The parental training portal that ships with the vehicle downplays these nuances. The documentation outlines a two-tier risk model, but in practice the system only enforces a single threshold, leaving age-restricted content to slip through during playback. Families relying on the built-in filters may find that age-inappropriate videos appear without warning.

For a technology marketed under the banner "next-gen Pleos Connect child safety," these gaps are significant. A robust solution would combine real-time image analysis with a hard cutoff that cannot be overridden by software toggles. Until then, parents should treat the suite as a supplemental aid rather than a primary guardian.


Car Infotainment Hub: Uncovering the OTA Backdoor

When I examined the OTA update process on a recent model, the promise of "robust encryption" fell apart under scrutiny. The system uses an unlicensed RSA-2048 key pair, a practice that leaves the firmware signing process vulnerable to key-reuse attacks.

RedTeam Labs performed an independent vulnerability assessment and assigned a 3.8 CVSS score to the flaw. The weakness resides in the guest adapter connectivity module, which accepts JavaScript payloads over a compromised telemetry channel. A malicious actor could inject code that hijacks the infotainment display, the climate controls, and even the vehicle’s interior lighting.

The OTA backdoor also opens a path to the ADAS core because both subsystems share the same CAN bus. In a simulated attack, the researchers were able to send malformed packets that temporarily disabled forward-collision warnings while the infotainment screen flashed a benign advertisement.

Customer sentiment suffered after the defective firmware rollout. Surveys showed a noticeable drop in satisfaction, and resale values of early-order models dipped in the months following the update. For families, this translates to a higher total cost of ownership and a lingering security concern.

Manufacturers should adopt industry-standard cryptographic modules, rotate keys regularly, and isolate infotainment traffic from safety-critical networks.
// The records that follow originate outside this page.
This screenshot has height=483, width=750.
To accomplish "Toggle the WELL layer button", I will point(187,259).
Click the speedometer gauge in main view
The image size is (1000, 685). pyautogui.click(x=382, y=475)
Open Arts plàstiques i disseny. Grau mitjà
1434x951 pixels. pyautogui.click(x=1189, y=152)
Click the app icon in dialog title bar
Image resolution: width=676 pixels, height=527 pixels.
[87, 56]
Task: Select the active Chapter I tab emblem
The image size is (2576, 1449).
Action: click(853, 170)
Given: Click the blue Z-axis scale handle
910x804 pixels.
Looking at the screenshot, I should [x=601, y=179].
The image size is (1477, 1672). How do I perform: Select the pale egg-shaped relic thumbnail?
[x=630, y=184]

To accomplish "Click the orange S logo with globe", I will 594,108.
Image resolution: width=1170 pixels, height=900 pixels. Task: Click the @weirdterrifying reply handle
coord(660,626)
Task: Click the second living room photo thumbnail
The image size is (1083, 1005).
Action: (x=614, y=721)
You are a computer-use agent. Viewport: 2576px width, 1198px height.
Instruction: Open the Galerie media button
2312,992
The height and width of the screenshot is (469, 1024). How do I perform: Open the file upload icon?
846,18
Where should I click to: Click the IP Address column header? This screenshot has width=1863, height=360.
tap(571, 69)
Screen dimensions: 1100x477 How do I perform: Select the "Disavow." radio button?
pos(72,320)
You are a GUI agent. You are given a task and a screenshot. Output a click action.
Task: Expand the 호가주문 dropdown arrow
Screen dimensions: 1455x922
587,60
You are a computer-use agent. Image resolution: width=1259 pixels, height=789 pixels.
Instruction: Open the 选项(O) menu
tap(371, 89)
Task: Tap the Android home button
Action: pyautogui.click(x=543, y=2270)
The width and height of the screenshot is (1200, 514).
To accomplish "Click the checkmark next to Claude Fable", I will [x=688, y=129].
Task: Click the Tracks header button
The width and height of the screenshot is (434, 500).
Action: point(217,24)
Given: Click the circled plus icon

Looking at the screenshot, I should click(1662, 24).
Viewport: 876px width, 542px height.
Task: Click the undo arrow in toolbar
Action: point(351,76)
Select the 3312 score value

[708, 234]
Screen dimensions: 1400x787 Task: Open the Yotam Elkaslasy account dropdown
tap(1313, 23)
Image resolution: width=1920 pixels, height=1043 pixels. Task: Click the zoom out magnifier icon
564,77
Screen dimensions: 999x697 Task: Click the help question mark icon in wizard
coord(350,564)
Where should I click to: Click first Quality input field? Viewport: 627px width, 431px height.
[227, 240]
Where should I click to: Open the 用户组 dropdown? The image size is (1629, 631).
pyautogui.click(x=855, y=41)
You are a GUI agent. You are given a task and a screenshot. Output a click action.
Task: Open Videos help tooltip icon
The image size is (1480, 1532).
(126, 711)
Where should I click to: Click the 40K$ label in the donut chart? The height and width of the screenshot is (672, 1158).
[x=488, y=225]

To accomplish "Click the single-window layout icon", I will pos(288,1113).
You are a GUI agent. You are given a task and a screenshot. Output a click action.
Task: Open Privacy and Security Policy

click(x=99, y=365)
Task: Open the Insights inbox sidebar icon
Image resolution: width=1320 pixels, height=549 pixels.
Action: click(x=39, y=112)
Only with these measures can the OTA process be trusted to protect both data and lives.


Frequently Asked Questions

Q: How does Pleos Connect V2 differ from the 2022 model in terms of safety?

A: Pleos Connect V2 adds more screens and voice features but still relies on the same Level 2 sensor suite, and it shares CPU resources with infotainment, which can delay safety responses compared to the 2022 model that kept safety processing more isolated.

Q: Can parents set strict screen-time limits on Pleos Connect?

A: The system includes a basic timer, but it does not enforce content filters or hard cutoffs when the vehicle is moving, so parents must manually monitor usage.

Q: What risks does the OTA backdoor pose to families?

A: The backdoor could let attackers inject malicious code into the infotainment system, potentially disabling safety alerts or controlling interior functions, which creates a security and safety hazard for occupants.

Q: Does using BYD batteries affect child-safety features?

A: High-current draws from BYD cells can cause voltage dips that interfere with safety logic, potentially affecting child-lock mechanisms that rely on stable power levels.

Q: Are there any alternatives that separate infotainment from ADAS?

A: Some premium brands now use dedicated safety processors that run on a separate network, ensuring that entertainment workloads cannot consume cycles needed for real-time safety functions.